Step 3 - The choice of model
Lastly the final step is selecting a model which responds well to the “quality jailbreak”. Generally the better the model the better it’s ability to follow the instructions I put in there.
Thinking along those lines I have tested a ton of popular 7B models.
Some viable options include,
openchat_3.5 - OpenChat / OpenOrca version of the quality jailbreak
openhermes-2.5-mistral-7b - ChatML version of the quality jailbreak
openhermes-2-mistral-7b (I actually found the dialogue to be a bit better with the older model, go figure) - ChatML version of the quality jailbreak
dolphin2.1-openorca-7b - ChatML version of the quality jailbreak
All of the above models performed fairly well to varying degrees. However from my tests I would recommend the following models for the best performance,
4th dolphin-2.1-mistral-7b - ChatML version of the quality jailbreak
Responds well to the instructions but I found it a bit bland.
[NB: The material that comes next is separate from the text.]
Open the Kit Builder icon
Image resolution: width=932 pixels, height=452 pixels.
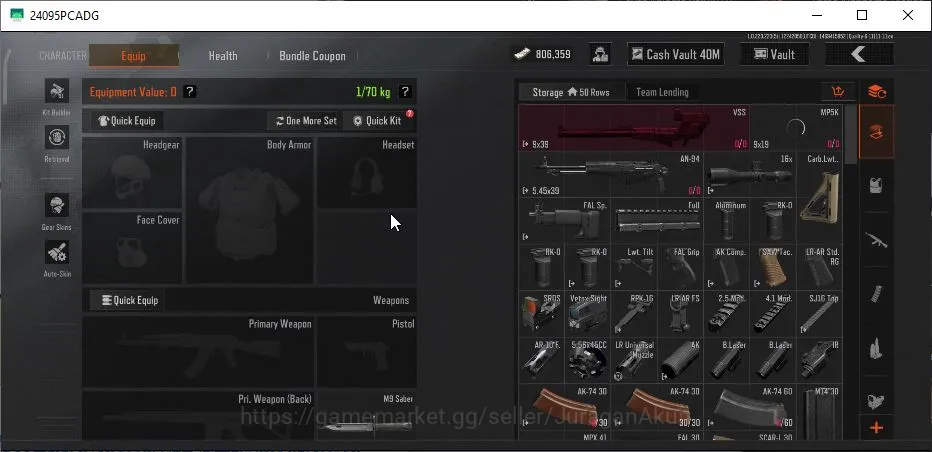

3rd trion-m-7b - Alpaca / Roleplay version of the quality jailbreak
Solid, worth a try, quite similar to toppy.
2nd toppy-m-7b - Download Hermans AshhLimaRP SillyTavern templates, then edit it with the quality jailbreak
Hermans AshhLimaRP SillyTavern template seems to solve a brevity problem this model otherwise has when using the regular Alpaca / Roleplay version of the quality jailbreak. Very good output that you should certainly try. You might even prefer it to my number 1 choice.
1st
Misted-7B
Alpaca / Roleplay version of the quality jailbreak
A model I’ve never heard anyone talk about and wow. It’s output is so good. It’s flavorful and follows the quality prompt the best of any model I tested by a good margin.
I manually selected seeds 1-10. Here is it’s first response in each case. Note in the 3 examples where its response is overly brief a simple continue resulted in very good output.
I would HIGHLY recommend you download and try this model even if you have no interest in my quality mod or even roleplay. I imagine the model is simply very good.
In conclusion
If you follow all the steps I’ve laid out here you will find that 7B’s are indeed capable of quite enjoyable roleplay sessions. They aren’t perfect and mistral still has issues in my experience when it goes a bit over 5kish context despite it’s 8k claims but they are a lot better for roleplay than some people think and they are only going to get better.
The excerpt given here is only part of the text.